Copy out, word for word, the stretch from the first of the lines below through the line containing "[x=80, y=584]".

(Lines on where items appear)
···
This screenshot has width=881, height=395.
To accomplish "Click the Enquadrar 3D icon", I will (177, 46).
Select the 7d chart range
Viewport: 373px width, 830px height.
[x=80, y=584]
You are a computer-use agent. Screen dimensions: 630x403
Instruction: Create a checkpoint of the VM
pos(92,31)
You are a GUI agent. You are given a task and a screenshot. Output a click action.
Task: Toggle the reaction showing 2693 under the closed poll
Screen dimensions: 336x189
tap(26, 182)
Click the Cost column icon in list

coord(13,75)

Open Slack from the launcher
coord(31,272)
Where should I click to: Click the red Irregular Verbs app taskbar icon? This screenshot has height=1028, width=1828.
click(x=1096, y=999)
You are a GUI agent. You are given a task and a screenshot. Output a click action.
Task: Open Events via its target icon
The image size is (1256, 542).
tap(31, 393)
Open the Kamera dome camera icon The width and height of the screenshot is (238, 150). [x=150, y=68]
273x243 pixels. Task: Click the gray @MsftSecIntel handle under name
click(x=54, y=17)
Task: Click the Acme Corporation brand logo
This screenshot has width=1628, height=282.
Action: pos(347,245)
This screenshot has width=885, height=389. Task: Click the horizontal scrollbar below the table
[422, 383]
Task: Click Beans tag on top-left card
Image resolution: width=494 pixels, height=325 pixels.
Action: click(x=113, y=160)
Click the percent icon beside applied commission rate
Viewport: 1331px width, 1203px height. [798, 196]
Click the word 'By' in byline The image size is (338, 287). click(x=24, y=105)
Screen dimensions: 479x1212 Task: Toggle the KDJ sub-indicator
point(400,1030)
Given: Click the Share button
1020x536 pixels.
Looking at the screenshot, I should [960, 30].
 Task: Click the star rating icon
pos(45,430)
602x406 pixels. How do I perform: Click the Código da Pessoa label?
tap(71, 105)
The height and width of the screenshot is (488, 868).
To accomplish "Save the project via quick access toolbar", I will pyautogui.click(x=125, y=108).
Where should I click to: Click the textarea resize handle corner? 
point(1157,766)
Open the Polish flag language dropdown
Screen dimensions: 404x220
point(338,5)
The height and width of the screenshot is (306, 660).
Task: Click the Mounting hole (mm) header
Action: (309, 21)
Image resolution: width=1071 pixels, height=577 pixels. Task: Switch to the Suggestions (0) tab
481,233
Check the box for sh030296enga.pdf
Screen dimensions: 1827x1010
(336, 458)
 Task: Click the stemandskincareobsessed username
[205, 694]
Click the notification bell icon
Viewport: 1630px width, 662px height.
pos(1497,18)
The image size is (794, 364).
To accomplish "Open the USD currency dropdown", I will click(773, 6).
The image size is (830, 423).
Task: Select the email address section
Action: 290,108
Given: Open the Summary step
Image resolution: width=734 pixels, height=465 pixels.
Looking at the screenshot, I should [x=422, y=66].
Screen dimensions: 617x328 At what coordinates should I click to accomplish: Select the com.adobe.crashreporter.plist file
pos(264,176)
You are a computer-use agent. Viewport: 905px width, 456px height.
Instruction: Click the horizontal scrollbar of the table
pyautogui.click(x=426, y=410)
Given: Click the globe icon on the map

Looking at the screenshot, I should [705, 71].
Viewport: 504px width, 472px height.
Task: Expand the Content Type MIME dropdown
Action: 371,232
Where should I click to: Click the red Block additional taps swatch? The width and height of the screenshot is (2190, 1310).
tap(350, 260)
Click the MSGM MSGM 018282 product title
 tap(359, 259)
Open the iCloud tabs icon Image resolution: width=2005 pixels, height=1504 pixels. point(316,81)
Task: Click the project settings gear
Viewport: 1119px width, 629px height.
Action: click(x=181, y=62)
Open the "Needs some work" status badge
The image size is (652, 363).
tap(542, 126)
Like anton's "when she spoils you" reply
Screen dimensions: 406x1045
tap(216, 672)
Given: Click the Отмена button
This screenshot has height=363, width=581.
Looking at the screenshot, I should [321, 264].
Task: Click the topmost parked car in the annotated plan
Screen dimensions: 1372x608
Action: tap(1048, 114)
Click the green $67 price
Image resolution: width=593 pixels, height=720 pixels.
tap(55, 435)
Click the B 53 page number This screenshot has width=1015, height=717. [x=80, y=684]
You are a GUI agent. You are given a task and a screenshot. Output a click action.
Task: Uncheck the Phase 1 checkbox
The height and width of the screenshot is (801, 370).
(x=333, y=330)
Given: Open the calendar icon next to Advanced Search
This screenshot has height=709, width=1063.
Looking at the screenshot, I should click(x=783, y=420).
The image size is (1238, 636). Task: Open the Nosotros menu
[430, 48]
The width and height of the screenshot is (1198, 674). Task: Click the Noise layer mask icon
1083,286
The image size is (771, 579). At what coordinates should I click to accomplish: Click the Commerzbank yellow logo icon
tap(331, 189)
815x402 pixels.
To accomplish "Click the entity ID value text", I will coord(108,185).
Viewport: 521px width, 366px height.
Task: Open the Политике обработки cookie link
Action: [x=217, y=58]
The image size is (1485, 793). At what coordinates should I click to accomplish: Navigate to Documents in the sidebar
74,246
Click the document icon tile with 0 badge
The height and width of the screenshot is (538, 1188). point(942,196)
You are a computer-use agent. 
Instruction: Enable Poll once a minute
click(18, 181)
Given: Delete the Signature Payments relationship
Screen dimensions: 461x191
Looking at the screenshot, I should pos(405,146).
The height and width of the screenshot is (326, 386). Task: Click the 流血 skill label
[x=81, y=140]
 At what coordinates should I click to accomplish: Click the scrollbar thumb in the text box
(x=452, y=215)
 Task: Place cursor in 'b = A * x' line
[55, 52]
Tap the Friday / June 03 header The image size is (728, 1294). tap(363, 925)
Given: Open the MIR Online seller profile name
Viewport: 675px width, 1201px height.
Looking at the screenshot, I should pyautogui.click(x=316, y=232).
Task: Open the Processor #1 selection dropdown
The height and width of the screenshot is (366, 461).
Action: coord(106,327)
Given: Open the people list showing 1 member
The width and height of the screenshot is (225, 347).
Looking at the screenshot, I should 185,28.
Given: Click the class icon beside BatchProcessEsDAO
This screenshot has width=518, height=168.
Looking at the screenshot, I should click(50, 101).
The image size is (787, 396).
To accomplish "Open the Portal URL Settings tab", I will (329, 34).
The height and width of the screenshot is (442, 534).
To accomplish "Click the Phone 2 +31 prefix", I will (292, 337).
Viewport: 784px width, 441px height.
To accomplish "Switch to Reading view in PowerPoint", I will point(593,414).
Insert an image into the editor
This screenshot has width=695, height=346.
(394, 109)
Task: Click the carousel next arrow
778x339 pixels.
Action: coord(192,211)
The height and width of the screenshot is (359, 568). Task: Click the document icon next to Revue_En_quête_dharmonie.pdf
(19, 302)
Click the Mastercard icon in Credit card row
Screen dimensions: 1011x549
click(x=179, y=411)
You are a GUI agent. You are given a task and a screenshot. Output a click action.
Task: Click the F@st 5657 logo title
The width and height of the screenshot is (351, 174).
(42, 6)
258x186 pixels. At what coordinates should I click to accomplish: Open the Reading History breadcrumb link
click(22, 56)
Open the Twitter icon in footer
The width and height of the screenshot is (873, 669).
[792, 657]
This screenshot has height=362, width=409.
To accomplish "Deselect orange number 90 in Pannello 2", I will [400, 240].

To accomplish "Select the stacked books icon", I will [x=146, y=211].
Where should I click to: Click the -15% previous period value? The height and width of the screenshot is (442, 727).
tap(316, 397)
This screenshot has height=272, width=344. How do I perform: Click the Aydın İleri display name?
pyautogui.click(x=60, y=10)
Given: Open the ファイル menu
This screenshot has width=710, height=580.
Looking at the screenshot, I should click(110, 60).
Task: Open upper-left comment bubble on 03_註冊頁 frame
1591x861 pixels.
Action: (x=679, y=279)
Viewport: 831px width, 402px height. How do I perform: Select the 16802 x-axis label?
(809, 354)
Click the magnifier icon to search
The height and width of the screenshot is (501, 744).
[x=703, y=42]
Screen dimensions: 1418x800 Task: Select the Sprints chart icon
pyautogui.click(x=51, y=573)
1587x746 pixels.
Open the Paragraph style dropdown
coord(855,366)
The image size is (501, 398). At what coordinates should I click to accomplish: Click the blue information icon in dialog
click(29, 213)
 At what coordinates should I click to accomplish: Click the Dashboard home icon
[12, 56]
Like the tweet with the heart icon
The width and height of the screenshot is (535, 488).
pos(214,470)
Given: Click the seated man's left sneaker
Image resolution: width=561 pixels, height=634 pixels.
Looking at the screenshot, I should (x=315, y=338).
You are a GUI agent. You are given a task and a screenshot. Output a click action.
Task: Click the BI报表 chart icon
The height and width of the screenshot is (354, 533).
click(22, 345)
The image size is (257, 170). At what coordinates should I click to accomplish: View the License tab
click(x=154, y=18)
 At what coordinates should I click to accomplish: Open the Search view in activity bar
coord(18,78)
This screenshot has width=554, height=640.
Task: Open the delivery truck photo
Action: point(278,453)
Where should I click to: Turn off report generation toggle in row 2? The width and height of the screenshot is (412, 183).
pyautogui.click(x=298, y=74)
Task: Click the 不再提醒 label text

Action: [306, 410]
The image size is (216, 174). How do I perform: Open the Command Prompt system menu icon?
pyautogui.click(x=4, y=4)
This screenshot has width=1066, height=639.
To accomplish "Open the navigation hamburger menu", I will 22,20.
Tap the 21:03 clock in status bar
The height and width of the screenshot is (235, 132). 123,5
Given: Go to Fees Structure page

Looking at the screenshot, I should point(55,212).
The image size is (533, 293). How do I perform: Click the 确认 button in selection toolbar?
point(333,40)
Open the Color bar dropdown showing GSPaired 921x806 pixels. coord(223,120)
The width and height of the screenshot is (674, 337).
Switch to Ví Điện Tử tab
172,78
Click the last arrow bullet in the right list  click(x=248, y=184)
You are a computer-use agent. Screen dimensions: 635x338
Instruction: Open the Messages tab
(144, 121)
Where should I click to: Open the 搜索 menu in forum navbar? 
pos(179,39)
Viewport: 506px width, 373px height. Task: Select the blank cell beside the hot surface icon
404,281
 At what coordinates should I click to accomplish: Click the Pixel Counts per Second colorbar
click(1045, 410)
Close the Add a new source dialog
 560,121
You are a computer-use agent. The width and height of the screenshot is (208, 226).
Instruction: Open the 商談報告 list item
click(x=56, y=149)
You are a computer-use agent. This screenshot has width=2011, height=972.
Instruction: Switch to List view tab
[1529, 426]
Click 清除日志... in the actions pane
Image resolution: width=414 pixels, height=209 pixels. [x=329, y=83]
···
▶ _Task response_
This screenshot has width=881, height=395.
To accomplish "Click the Enquadrar 3D icon", I will (177, 46).
Select the 7d chart range
Viewport: 373px width, 830px height.
[x=80, y=584]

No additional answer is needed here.